I think you may be right about commercial breeds losing their survival instincts. I've only raised heritage breeds of chickens: Speckled Sussex, Dominiques, Cuckoo Marans and Welsummers. The Sussex were my favourites--even the rooster was a good boy--and they certainly seemed to have all their free-ranging skills intact. We are fortunate in living just down the road from a breeder of heritage birds. Every bird I have bought has come from there.
 
MaggieJ":j6f1t8gh said:
I think you may be right about commercial breeds losing their survival instincts. I've only raised heritage breeds of chickens: Speckled Sussex, Dominiques, Cuckoo Marans and Welsummers. The Sussex were my favourites--even the rooster was a good boy--and they certainly seemed to have all their free-ranging skills intact. We are fortunate in living just down the road from a breeder of heritage birds. Every bird I have bought has come from there.
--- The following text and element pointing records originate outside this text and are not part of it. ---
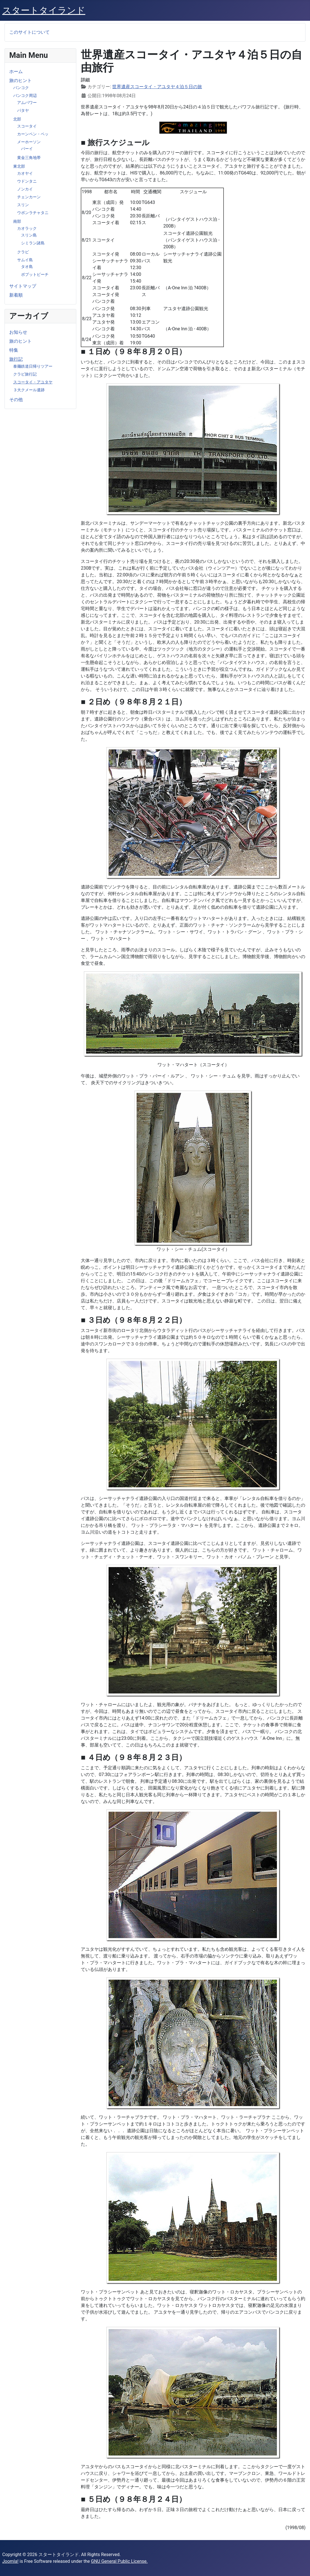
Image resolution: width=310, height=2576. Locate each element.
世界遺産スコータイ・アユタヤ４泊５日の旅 (157, 86)
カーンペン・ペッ (33, 134)
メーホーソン (29, 142)
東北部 (19, 166)
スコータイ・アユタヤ (32, 382)
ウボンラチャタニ (33, 212)
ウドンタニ (27, 181)
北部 (17, 119)
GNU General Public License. (119, 2561)
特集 (13, 350)
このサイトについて (29, 32)
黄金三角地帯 (29, 157)
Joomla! (10, 2561)
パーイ (27, 148)
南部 (17, 221)
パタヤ (23, 110)
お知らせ (18, 332)
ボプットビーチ (35, 274)
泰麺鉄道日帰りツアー (32, 366)
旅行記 (16, 359)
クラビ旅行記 (25, 374)
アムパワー (27, 102)
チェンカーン (29, 197)
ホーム (16, 71)
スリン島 (29, 235)
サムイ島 (25, 260)
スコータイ (27, 126)
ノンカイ (25, 189)
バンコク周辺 (25, 95)
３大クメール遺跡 (29, 390)
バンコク (21, 87)
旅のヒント (20, 80)
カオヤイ (25, 173)
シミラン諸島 (33, 243)
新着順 (16, 295)
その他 (16, 399)
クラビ (23, 252)
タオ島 (27, 266)
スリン (23, 205)
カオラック (27, 228)
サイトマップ (22, 286)
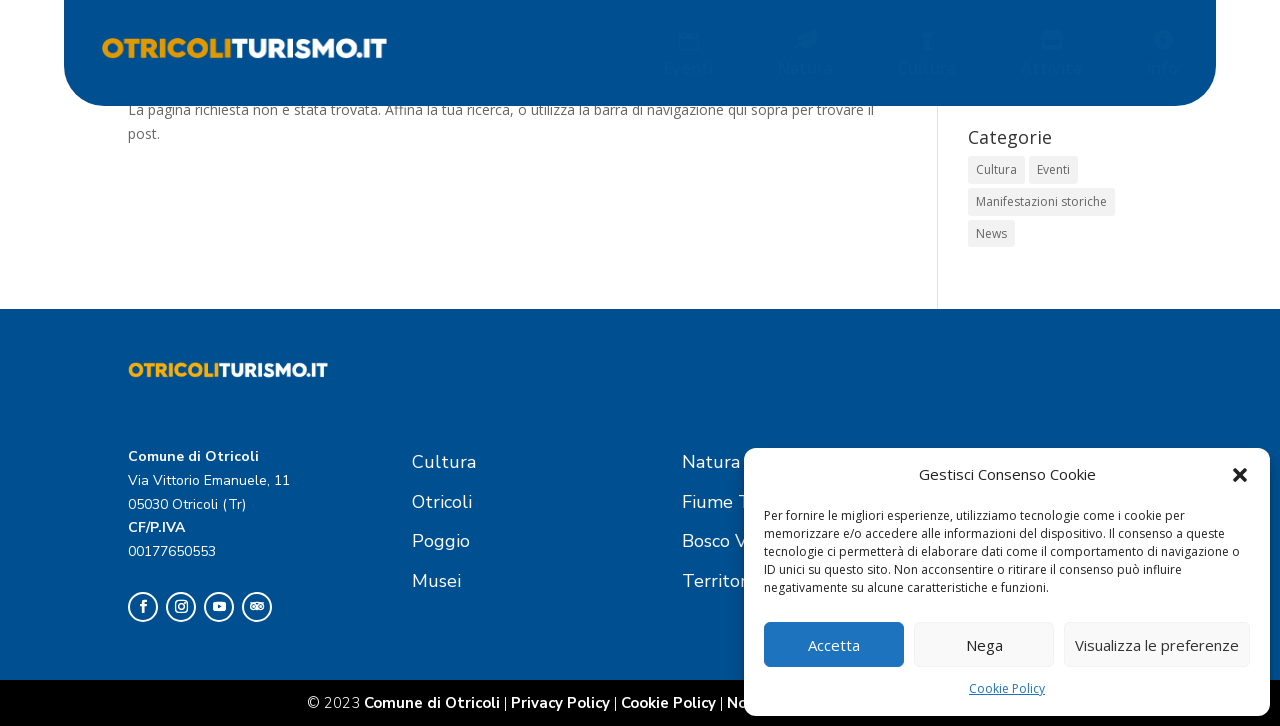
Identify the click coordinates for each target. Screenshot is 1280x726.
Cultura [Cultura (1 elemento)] (996, 169)
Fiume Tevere (739, 502)
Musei (436, 581)
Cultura (444, 462)
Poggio (441, 541)
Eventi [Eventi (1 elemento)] (1053, 169)
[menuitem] (693, 53)
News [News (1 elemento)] (991, 233)
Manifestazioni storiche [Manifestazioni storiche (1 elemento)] (1041, 201)
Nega (984, 645)
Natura (711, 462)
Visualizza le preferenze (1157, 645)
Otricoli (442, 502)
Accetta (834, 645)
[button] (1240, 475)
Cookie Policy (1007, 688)
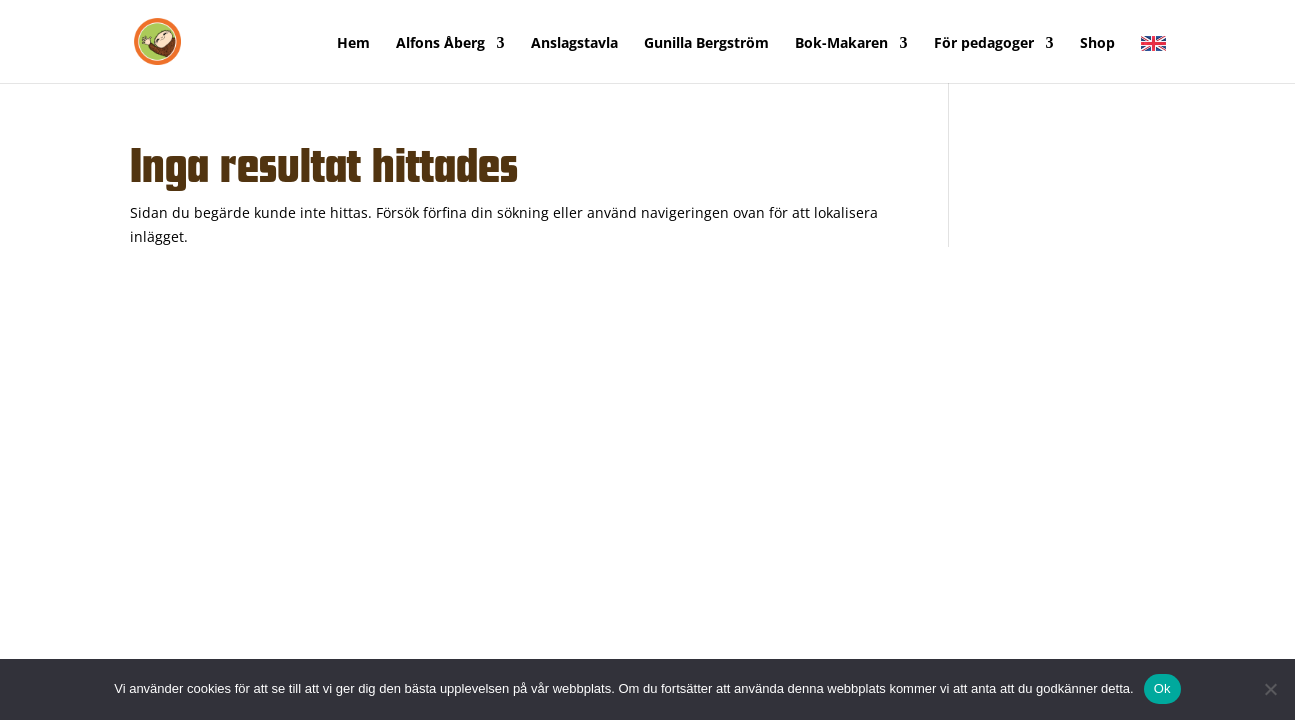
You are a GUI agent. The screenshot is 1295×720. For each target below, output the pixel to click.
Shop (1097, 44)
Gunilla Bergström (706, 44)
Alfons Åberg (440, 44)
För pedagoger (984, 44)
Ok (1162, 688)
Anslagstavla (574, 44)
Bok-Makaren (841, 44)
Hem (353, 44)
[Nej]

I'm just realizing since we started with the rabbits last year that given that raising our livestock in a different way is harder when we haven't been able to find animals nearby that were raised as we intend to raise them. So I've been hoping that at least with the rabbits and chickens we can start with what we can get and then keep the ones that do best as reared. Over time the animals we have should be better adapted to our place and methods. But we're new to breeding anything--always just got piglets every year, new doe when one of our goats needed to be replaced and just sold the kids, got new hens when the old ones weren't laying or died off. Have had a hard time the past few years getting good piglets but don't really want to keep breeding stock. Rabbits and chickens seem like a good way to learn.